(Selected text begins)

Green leases can help address longstanding energy-saving issues by aligning incentives between building owners and tenants.
2020 has been a formative year for sustainable business. While the coronavirus pandemic upended the status quo, it also accelerated the shift to sustainable finance and increased the urgency to plan for and anticipate the next global crisis: climate change. Despite a challenging year for the commercial real estate sector, GRESB participation leapt 22%, and more companies than ever made net zero targets.
It’s often repeated that nearly 40% of global CO2 emissions come from the built environment – and much of that is buildings already in operation. While net zero buildings are a critical component for a net zero future, commercial buildings are chronically underperforming. For proof, look no further than the 2020 energy performance of commercial office buildings. Though occupancy declined to as little as 10-15% since March 2020, only 10% of facilities reduced their energy use by more than 20%. Put another way, many buildings consumed energy at nearly the same rate, no matter if people were in them.

(Selected text ends)
(Source material begins)

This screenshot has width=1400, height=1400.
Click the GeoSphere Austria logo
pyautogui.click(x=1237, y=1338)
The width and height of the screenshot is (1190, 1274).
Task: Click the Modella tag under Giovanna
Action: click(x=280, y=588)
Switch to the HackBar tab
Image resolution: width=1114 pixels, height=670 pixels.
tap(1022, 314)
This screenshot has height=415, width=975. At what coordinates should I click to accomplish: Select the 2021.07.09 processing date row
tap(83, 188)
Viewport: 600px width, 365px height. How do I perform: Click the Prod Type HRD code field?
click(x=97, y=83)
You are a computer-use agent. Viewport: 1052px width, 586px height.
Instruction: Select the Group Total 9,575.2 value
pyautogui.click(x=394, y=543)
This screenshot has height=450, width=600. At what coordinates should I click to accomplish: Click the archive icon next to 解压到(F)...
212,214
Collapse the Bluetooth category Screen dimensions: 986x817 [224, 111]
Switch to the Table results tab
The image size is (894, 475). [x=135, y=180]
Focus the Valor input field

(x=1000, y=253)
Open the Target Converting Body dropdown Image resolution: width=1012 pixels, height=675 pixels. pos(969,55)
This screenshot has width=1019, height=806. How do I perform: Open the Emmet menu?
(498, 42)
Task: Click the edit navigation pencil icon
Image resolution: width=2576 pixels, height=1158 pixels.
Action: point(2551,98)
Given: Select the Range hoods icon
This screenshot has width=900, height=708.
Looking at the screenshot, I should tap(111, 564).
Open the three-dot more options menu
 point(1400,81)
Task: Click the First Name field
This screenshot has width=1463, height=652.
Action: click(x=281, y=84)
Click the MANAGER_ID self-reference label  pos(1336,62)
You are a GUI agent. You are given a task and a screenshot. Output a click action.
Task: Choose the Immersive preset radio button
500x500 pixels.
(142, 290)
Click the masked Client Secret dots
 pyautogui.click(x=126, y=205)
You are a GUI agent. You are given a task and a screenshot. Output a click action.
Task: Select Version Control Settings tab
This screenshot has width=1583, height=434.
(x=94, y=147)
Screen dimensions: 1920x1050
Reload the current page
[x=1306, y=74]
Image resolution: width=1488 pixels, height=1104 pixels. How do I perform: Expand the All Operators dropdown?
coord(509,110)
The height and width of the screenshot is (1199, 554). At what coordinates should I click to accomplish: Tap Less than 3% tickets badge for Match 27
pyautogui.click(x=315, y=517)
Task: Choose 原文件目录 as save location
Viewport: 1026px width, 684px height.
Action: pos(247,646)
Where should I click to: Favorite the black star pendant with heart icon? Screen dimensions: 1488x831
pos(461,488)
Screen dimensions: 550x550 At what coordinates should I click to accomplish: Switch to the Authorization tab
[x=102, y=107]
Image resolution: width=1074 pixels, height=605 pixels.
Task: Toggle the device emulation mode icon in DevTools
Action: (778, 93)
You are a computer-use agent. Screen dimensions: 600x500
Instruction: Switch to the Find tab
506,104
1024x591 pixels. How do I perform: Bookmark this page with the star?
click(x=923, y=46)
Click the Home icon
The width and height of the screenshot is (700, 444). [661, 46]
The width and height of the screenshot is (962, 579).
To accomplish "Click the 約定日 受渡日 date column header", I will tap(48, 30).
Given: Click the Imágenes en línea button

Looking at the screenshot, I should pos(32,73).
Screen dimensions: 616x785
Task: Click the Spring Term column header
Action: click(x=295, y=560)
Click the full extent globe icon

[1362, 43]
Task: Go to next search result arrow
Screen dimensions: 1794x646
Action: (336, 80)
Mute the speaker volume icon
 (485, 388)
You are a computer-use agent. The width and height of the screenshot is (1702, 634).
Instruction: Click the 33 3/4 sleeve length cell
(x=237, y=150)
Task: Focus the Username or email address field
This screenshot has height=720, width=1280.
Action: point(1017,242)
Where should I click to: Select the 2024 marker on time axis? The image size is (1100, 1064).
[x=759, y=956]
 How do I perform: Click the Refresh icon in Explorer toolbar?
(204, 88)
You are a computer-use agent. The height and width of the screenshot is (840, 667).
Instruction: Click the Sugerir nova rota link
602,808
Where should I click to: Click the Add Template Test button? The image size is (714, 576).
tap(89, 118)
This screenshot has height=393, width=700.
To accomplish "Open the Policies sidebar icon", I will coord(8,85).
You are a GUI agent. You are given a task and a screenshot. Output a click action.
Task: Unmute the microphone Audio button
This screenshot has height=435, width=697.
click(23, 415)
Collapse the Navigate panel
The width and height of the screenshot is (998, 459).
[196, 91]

(Source material ends)

- **About this exercise**
Continue the passage on green leases and commercial building energy use, picking up after its final sentence.

- **Written answer**
In commercial real estate buildings, tenants consume between 60-80% of the building’s total energy consumption. Though landlords own the building and its energy infrastructure, such as the HVAC equipment and building management systems – the tenants are the prime consumers of energy. Conventional leasing agreements have not made it easy for landlords and tenants to work together on building energy optimization because the assets and insights needed to drive energy management have been out of reach for tenants, while the benefits of reduced energy consumption help tenants first and foremost. Given the disconnect, it’s no surprise commercial buildings are wasting energy.
One answer to this problem is green leasing practices (also called “energy-aligned” or “high-performance” leases). Put simply, this innovative commercial agreement provides financial incentives to tenants to identify and implement inefficiencies, enables cost-sharing for energy management tools and systems needed to help tenants reduce energy costs, and provides accountability for tenants to achieve their sustainable building goals. By harnessing the power of data and analytics, we can connect both tenants and landlords with the information to make smarter energy management decisions and optimize the performance of spaces. Green leases help align incentives between tenants and landlords so both can save energy, reduce costs, and achieve organizational sustainability goals.
While green leases have been slow to be adopted in the past due to landlord uncertainty, they’ve become much more accessible and appealing through a variety of tools, thanks to Green Lease Leaders and precedent-setting building operators.
Green Lease Leaders was created by the Institute for Market Transformation (IMT) and the U.S. Department of Energy’s (DOE) Better Buildings Alliance to recognize landlords and tenants who have implemented energy efficiency in a portfolio of leased spaces.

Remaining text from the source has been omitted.